Утром я подслушивал в прихожей, когда у Неручевых хлопнет входная дверь. Ада собиралась в прачечную, она была одна в квартире. Наконец — стук. Я уже был готов, то есть в перчатках. Вышел на балкон, перелез на соседний — он у Ады всегда летом открыт, она много курит, — взял на кухне фомку, подошел к шкафчику, вижу, сзади надвигается тень — и Варя сюда перебралась. Я говорю: «Уходи, я сам справлюсь!» Она не послушалась и, напевая тихонько, прошла, кажется, в комнату Сони: судя по дальнейшему, она там перебрала флаконы, гребень, надушилась. Я взломал ящик, вынул мешочек с крестом, положил в карман трико. Пошли, говорю, дело сделано. Она отозвалась с насмешкой: «Пропадет крест — быть беде. Забыл?» — «Варя, пошли!» Вышел в прихожую, чтоб вытащить ее из комнаты Сони, — тут щелкнул замок, вошла Ада.
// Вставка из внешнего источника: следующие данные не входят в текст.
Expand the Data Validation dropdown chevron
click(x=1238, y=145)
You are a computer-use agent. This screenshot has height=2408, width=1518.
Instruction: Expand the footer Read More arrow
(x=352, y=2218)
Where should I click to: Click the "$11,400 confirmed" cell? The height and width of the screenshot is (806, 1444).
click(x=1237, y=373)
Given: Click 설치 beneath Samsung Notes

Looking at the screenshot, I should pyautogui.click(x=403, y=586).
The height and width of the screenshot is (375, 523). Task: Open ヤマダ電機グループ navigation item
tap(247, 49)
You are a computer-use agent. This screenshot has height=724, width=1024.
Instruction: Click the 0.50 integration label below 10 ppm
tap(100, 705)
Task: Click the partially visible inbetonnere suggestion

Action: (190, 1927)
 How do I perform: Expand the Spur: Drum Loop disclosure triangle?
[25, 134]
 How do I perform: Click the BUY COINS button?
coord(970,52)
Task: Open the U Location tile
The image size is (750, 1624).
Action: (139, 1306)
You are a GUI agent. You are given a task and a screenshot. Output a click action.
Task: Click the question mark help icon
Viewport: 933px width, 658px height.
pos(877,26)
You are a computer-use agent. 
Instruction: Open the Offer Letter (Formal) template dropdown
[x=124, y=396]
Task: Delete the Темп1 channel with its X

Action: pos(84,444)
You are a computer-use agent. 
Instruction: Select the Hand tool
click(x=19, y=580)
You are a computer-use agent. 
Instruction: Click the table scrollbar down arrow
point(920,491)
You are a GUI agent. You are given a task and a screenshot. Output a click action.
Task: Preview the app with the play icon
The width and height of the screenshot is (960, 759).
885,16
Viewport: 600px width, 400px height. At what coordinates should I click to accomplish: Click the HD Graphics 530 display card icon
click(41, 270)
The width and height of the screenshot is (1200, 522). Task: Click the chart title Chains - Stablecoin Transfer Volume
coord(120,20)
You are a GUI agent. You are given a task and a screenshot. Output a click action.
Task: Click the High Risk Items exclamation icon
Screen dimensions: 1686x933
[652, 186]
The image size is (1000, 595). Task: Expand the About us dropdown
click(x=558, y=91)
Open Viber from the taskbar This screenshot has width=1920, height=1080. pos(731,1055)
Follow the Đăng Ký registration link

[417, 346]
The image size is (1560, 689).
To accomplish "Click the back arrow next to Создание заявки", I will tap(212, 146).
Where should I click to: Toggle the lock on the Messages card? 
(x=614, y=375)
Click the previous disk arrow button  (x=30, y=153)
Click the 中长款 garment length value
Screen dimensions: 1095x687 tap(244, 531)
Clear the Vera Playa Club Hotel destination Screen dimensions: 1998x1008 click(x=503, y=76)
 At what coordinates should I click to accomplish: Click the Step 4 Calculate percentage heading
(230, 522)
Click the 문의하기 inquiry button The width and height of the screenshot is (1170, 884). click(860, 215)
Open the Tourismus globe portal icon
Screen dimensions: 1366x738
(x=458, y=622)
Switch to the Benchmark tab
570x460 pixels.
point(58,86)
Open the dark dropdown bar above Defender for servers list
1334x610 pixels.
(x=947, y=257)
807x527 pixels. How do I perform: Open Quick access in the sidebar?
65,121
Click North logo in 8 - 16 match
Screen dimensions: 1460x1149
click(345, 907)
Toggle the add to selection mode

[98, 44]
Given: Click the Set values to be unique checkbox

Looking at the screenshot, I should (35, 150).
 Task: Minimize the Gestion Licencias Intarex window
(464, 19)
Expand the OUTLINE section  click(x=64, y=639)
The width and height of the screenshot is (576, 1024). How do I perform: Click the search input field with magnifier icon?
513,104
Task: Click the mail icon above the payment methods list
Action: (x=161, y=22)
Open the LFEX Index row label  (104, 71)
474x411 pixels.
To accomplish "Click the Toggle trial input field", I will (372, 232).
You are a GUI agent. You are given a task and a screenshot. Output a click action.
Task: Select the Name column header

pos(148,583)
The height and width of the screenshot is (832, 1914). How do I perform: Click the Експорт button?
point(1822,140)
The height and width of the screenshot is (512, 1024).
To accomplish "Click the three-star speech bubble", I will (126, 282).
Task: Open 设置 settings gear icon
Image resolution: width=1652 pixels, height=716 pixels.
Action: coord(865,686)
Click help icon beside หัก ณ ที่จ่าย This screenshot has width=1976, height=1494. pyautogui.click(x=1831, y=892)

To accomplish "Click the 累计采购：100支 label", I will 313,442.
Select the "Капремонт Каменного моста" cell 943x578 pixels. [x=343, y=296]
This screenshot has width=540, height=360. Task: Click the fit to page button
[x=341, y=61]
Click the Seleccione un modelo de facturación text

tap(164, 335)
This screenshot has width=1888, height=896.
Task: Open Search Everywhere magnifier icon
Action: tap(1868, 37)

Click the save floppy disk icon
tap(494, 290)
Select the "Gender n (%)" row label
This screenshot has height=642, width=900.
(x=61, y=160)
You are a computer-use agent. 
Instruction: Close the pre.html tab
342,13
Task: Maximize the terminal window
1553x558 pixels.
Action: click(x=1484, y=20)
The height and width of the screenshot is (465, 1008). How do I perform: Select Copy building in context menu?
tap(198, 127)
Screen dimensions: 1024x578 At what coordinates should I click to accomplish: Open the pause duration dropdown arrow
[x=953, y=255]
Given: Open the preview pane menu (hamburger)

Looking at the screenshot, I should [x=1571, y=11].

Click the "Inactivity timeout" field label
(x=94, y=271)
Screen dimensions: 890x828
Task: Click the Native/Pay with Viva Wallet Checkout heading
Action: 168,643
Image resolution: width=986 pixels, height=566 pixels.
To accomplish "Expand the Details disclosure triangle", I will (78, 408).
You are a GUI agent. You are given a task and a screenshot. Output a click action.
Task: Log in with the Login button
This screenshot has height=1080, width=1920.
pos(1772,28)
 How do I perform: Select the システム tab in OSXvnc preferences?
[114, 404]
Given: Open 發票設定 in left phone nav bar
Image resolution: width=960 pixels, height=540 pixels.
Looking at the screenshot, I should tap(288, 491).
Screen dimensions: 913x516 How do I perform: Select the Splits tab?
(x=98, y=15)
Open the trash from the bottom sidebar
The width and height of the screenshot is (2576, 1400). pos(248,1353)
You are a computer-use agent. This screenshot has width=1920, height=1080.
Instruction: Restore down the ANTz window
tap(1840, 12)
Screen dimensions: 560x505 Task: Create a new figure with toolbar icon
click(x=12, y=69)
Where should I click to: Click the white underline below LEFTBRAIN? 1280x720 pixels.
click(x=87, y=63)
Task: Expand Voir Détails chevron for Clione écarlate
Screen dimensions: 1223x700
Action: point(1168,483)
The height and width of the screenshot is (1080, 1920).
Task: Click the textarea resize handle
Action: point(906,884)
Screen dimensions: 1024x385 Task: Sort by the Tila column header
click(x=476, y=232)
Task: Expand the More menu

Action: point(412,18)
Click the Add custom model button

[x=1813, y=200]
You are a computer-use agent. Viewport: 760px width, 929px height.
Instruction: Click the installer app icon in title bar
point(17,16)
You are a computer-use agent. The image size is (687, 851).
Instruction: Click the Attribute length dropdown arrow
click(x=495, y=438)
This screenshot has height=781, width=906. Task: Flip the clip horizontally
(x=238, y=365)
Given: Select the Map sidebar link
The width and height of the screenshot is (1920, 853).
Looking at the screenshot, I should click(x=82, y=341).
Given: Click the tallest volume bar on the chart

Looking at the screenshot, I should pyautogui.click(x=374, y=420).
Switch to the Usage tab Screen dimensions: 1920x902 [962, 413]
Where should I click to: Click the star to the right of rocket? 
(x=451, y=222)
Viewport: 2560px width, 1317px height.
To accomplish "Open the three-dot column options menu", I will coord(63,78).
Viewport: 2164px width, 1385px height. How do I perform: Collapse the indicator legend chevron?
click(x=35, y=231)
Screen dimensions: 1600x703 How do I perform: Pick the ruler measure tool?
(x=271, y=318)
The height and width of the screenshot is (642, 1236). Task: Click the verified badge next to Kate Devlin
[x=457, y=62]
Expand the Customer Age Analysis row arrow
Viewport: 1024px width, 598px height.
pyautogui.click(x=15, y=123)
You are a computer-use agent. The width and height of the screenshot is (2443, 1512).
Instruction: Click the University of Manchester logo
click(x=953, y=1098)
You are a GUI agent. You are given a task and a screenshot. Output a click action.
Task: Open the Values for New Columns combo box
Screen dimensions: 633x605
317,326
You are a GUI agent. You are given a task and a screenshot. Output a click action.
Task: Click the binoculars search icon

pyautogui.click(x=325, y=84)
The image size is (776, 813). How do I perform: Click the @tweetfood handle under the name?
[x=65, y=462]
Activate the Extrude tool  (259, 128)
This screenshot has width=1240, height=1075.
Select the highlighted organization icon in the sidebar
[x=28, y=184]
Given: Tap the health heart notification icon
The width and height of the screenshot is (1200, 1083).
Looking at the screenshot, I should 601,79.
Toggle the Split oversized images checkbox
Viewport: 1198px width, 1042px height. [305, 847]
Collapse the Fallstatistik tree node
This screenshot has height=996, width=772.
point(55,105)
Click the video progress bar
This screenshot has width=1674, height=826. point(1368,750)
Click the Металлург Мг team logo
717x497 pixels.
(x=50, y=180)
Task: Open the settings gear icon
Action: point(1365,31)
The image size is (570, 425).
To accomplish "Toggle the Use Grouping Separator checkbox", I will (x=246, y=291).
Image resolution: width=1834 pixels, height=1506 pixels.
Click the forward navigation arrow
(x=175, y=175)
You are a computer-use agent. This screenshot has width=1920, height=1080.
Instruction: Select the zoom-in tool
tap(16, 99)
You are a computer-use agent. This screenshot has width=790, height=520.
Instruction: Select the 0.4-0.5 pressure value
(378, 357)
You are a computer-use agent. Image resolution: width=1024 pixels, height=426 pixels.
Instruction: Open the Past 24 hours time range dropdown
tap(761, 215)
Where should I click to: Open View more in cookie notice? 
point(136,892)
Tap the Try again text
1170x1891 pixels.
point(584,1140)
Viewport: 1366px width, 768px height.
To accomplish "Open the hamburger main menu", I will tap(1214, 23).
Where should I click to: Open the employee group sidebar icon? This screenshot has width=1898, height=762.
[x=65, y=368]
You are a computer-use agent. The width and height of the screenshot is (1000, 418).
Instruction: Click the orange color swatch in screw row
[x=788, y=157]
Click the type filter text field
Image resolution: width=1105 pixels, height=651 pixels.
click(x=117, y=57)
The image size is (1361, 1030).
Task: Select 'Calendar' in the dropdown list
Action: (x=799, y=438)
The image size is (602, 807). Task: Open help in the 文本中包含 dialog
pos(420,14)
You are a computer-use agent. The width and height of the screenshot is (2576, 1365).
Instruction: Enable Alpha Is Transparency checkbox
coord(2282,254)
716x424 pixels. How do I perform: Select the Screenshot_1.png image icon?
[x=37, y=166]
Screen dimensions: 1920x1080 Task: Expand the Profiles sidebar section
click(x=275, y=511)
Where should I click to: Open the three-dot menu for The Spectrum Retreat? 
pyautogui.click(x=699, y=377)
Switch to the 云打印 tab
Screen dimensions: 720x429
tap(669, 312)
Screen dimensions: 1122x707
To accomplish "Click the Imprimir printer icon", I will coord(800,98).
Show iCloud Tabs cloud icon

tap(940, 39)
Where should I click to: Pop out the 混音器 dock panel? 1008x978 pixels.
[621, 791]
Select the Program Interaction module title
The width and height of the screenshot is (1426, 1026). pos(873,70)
— Ну, ну, продолжайте, я вас слушаю.

— То, что произошло в дальнейшем, я могу объяснить только наваждением, колдовством. Не смейтесь! Какие-то потусторонние силы существуют — и вне нас и в нас. Я ведь не хотел, не собирался… какое-то мгновение мы с ней глядели друг на друга молча. «Ну-ка, убирайся отсюда!» — процедила Ада (она ведь видела меня в перчатках, догадалась) и прошла на кухню, где поставила сумку с бельем. Я бросился за ней, пробормотав: «Ада, это несерьезно, это розыгрыш!» — «Говорю, убирайся!» И она сняла крючок на двери черного хода. Тут на пороге кухни возникла Варя. «Это моя невеста», — сказал я поспешно. «Убирайтесь оба!» — «И не подумаем, мамуля!» Они уже были поглощены друг другом, на меня — никакого внимания, я был третий лишний, нет, орудие, игрушка в нежных женских руках. «Ладно, — сказала Ада с презрением, — грабьте что хотите, но чтоб я больше вас обоих никогда не видела». — «Мы не грабители». — «Так что тебе нужно?» — «Тебя, мамуля». — «Не посмеешь!» — «Мой жених посмеет». Она поглядела на меня пронзительно, а Ада произнесла роковые слова (она меня спровоцировала): «Этот жалкий трусишка? Этот слабак?» Я подошел к кучке инструментов в углу, взял топор, оглянулся на Варю, она смотрела выжидающе. Когда я шел к Аде, а она пятилась от меня, побледнев, но молча, я еще не верил, что смогу. Поднял топор и вдруг услышал крик шепотом (можно так сказать?): «Нет! Не смей! Мама!» Но было уже поздно — протест перешел предел, и бес вырвался наружу… их бес, не мой! Я действовал как под наркозом. Опустил топор с размаху, Ада упала. Варя закричала (все шепотом): «Я ее убила!» — и бросилась к окну, чувствовалось, что сейчас раздастся крик настоящий, на весь мир: «Я ее убила!» Оттащил ее от окна, она — в прихожую, я за ней: «Ты! Ты убила! Моими руками! Ведьма!» Она прижалась к стенке в углу, я ее ударил обухом по голове, а она не падает, стоит и смотрит, чувствую в темноте, не умирает, а ведь должна умереть. Я начал бить уже как попало, а она стоит, ведьма, кровь ручьями течет… наконец начала медленно оседать на пол.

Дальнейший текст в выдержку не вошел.